§ **TASK INPUTS**

++++++++++

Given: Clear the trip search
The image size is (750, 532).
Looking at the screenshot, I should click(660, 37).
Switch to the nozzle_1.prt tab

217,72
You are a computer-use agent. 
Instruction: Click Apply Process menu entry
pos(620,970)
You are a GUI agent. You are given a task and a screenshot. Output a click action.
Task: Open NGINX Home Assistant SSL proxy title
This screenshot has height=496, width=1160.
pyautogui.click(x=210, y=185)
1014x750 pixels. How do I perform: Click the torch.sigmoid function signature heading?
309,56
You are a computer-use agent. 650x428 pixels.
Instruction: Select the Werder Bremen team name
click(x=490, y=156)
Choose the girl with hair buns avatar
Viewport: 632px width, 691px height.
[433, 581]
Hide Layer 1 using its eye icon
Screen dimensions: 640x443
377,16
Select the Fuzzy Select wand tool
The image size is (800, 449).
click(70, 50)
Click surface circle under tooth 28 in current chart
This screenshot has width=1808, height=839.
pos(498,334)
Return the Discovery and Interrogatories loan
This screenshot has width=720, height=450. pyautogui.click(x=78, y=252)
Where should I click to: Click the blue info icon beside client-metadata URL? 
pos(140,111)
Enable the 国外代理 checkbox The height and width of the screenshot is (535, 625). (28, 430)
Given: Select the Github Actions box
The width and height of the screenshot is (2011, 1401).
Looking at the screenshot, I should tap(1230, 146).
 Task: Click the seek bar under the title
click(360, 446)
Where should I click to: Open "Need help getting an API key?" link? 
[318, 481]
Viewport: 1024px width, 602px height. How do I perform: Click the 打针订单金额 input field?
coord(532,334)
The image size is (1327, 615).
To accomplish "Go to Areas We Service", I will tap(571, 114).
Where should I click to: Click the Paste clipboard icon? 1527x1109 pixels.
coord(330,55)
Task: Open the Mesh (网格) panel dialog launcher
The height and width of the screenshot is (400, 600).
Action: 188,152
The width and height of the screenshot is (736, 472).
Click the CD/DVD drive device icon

++++++++++

§ **ABOUT THIS TASK**
In the lines above, find the word "agent" and copy each line that contains it.

§ **SOLUTION**
You are a computer-use agent. 
You are a GUI agent. You are given a task and a screenshot. Output a click action.
You are a computer-use agent. 650x428 pixels.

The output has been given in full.